The novel is an account of the Indian rebellion of British subjects in India during 1857. Based on these events, but fictional in style, this novel was an intriguing mix of satire, parody, the sublime and deliberately ridiculous. Some of us were tempted not to complete the book principally we felt it was at times a slow-moving story that took some time to reach its zenith. Some felt many of the characters came across were initially farcical and pompous.
When the story really shows its flair and starts earning its Booker kudos is when the siege begins. Arguably these privileged and dandy characters reach their most interesting when under duress and siege conditions – and therefore a social observation by Farrell on the complacency and entitlement of the age. These characters come alive and gain substance and interest once given a challenge and purpose – a daring and controversial form of satirical comment from Farrell.
Once the siege begins this is when Farrell was at his best.
What I most enjoyed about the story were the moments that Farrell conveys with such intensity and conviction; the claustrophobia and decay that permeates the very foundations of their community and engulfs Lucy entirely until she becomes a mass of seething black flies – a particularly well conveyed and realised moment in the novel for us all. An omniscient narrator provides some form of social comment or opinion on these characters and this is a challenging element of the siege.
The narrator conveys their misery and wretched end but avoids a moral tale or sense of pathos for the characters created. In this sense Farrell took some risks in exposing these characters; showing no sympathy for the colonialists as the siege tears them apart with carrion, pestilence and decay, we suspect this is representative of how Farrell felt about some aspects of the Victorian existence. We see the Victorians as they suffer and melt in the heat and fury of their trials and sense that Farrell enjoys their fall with gusto.
Farrell’s depiction of the fictional characters and town of Krishnapur also serve as a social comment on the society of the time. Religious fervor turns out to be unfounded or simply feverish, scientific advance is mis-employed and philosophies unfounded or the stuff of pomp and nonsense. Essentially the society is as flimsy as the bookshelves that are devoured by legions of ants in the residency and its occupants are devoured by pests and vermin, famine and disease. The entire story is an extended metaphor for the excess of the age, gluttony so extensive it consumed its very self.
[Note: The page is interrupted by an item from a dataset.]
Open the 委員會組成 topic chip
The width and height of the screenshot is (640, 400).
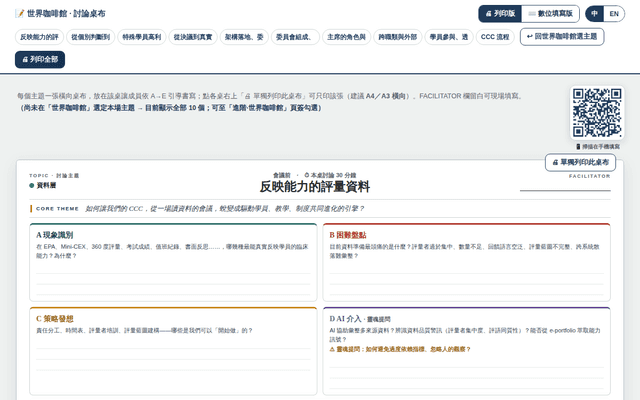tap(294, 37)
The Siege is a complex story and it’s a tribute to the novel that as I write I find that I could continue endlessly to try to encapsulate the very varied and paradoxical nature of the text. It is comedic, hilarious and implausible – something that would seem to jar with the very bleak content and essence of the story; the siege. It is also a comment on an age, situation and a historical satire. Some remind me of Candide by Voltaire in its satirical and relentless tone. Some of the group noted that elements of Farrell’s style provoke comparison to Louis De Bernieres’ as he weaves a splendid and hyperbolic story; at the height of the narrative there are moments that are glorious and are testament to the power of Farrell’s expression and the sheer quality of his writing.
Read it for the impressive narrative style and characterisation. Stick with it for when the story really gets going; wait for the siege because that is when Farrell’s sharpest social observations take place. By the end of the process you come to love these ridiculous characters and in the end ask yourself are we any different or and indeed if our society has progressed any further than theirs. I believe this is what Farrell would have wanted – by examining the society of others we inevitably question the worth of our own with fresh eyes and less presumption – that in itself is a tribute to the book.